Um dos desafios que actualmente sectores universitários têm procurado enfrentar é o das relações entre a investigação e a docência. A esse respeito, gostaria de destacar dois aspectos que, a meu ver, merecem algum cuidado. Refiro-me a questões relativamente novas e que interessam à investigação, às suas relações com a docência e aos novos desafios na formação dos profissionais. Em relação a este último aspecto, verifica-se que mal sai da Universidade (ou mesmo antes) o profissional se vê confrontado com inovações constantes, especialmente nas áreas técnicas e com uma gama muito variada de informações.

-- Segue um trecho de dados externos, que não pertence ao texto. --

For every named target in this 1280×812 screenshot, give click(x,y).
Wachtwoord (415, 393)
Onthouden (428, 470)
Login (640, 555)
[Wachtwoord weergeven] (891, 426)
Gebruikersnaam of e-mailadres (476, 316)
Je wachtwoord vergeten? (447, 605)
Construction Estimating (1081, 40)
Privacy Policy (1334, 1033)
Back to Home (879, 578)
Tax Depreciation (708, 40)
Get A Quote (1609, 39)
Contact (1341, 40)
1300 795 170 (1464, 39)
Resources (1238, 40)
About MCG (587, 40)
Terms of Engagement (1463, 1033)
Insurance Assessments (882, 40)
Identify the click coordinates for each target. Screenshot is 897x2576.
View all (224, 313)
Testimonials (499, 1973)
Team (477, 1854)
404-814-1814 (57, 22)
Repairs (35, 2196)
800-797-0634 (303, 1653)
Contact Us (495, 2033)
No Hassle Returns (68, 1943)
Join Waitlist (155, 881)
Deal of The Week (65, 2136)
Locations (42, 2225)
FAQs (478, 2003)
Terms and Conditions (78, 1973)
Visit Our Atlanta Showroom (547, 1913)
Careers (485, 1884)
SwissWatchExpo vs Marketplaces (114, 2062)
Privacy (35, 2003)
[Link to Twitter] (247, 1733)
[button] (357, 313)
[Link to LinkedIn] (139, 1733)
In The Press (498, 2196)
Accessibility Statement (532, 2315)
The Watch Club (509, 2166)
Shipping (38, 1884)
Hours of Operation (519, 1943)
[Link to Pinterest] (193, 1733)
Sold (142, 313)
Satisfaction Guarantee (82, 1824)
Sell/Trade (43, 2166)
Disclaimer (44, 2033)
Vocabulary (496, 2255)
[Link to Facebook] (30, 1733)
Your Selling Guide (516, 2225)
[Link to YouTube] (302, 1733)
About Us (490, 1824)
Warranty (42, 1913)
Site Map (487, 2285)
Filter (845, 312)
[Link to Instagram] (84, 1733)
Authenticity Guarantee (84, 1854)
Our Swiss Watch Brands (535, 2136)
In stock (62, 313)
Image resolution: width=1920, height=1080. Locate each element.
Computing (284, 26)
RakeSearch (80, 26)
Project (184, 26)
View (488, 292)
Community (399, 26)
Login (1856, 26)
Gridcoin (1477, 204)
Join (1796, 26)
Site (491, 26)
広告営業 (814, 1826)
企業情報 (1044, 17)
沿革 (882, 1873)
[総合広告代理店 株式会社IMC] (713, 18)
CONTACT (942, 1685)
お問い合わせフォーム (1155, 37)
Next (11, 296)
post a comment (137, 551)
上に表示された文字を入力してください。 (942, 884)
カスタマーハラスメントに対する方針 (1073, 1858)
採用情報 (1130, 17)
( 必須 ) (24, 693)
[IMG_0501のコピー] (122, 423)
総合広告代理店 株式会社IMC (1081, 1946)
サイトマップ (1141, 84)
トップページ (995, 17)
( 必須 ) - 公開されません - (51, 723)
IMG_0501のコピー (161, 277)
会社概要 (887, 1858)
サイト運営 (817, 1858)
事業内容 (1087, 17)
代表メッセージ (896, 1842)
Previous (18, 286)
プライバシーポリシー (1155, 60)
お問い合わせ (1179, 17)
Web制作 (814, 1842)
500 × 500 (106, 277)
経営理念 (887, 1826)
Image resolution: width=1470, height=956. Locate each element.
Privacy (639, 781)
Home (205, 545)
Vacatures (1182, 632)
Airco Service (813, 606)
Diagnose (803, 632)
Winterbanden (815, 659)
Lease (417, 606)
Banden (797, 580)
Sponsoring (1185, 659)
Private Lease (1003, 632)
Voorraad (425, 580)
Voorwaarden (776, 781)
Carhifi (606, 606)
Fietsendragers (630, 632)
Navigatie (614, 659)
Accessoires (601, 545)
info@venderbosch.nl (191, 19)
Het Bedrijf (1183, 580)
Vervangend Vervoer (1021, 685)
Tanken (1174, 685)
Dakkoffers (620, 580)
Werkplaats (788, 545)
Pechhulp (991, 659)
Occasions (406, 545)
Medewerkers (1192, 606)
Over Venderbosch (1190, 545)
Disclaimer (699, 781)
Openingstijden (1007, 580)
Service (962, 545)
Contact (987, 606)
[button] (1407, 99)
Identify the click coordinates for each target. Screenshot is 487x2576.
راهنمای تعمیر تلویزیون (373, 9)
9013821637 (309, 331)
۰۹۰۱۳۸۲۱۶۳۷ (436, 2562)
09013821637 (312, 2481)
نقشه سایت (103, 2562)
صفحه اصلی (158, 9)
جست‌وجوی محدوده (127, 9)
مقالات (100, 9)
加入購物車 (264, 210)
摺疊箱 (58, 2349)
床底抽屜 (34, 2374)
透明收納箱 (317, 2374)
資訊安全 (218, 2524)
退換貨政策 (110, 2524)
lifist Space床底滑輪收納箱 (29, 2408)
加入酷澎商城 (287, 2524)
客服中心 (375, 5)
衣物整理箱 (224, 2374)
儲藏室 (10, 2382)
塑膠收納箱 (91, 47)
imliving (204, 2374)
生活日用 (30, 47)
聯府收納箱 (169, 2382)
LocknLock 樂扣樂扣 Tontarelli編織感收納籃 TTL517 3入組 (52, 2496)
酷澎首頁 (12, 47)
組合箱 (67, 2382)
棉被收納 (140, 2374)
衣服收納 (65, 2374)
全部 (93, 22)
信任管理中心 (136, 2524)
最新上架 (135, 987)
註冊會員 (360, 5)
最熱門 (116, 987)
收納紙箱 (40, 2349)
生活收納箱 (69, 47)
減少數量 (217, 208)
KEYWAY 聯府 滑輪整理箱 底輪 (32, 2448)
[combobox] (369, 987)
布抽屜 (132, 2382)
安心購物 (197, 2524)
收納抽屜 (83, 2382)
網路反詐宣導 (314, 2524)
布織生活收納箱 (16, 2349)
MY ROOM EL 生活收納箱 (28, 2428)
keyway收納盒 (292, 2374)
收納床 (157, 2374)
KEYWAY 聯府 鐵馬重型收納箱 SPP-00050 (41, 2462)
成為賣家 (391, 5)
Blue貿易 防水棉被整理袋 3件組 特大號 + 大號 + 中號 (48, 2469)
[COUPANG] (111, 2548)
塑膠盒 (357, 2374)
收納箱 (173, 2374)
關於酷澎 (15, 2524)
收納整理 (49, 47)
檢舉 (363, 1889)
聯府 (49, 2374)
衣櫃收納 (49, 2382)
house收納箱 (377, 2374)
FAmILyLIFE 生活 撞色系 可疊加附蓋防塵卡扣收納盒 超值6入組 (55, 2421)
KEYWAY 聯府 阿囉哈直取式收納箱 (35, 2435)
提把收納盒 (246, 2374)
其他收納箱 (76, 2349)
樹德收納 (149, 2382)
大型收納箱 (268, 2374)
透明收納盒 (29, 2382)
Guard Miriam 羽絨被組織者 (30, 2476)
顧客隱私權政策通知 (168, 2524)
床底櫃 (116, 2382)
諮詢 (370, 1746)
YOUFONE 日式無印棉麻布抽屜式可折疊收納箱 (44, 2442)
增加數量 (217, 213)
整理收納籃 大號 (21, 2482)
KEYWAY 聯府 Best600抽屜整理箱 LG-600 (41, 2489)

Assim perfila-se como fundamental a necessidade de se preparar o profissional para uma relação dinâmica com a sua área de actuação profissional de modo a estar apto a aprender, a superar-se, isto é, a romper com uma concepção estática do processo ensino-aprendizagem que terá, necessariamente, de absorver e desenvolver efectivamente o espírito crítico e investigativo. O profissional deve ser preparado para se superar em permanência.

Também a investigação, que cada vez mais ocorre fora das Universidades, tende para uma inevitável e forte especialização que permite um aprofundamento sem precedentes do conhecimento mas que é tendencialmente atomizadora e, por isso, susceptível de fornecer uma visão fragmentada da realidade.

Igualmente, a investigação (mesmo a universitária) é muito influenciada e direccionada numa perspectiva exclusivamente económica. Está muito condicionada nas suas prioridades e objectivos pelo retorno que o financiamento efectuado exige.

Uma das perspectivas para enfrentar esta realidade é o desenvolvimento de uma estratégia comunicacional em rede entre os académicos, docentes e investigadores, que permita o diálogo e a cooperação, já que a investigação e a organização e difusão do conhecimento não deve ser um processo isolado.
Mas, em que medida a globalização se repercute na Universidade? Ao integrar redes compostas por Universidade mais antigas, estruturadas e ricas, as situadas nos países mais pobres não se colocarão numa posição de subalternidade?

Caros amigos,

O risco é real, é concreto e, em princípio, não há como fugir. Cremos que ele tem de ser reconhecido, caracterizado, assumido e, na medida do possível, controlado.

É possível que a grande interacção humana, através de movimentos cada vez mais intensos, sobretudo da esfera comunicativa, tenha reflexos na cultura da humanidade, contribuindo para a universalização da linguagem e para a difusão de valores que se vão construindo como universais e mesmo para a generalização de comportamentos e atitudes. Pretender que esse movimento, que sempre existiu, e que nos últimos tempos atingiu intensidade significativa, deva significar a abolição de diferentes culturas e a construção de uma nova e única estribada em preceitos pretensamente universais, poderá ser muito benéfica para a ampliação de mercados mas, seguramente, não melhorará as relações que os homens, em diferentes cenários, estabelecem entre si e com os outros.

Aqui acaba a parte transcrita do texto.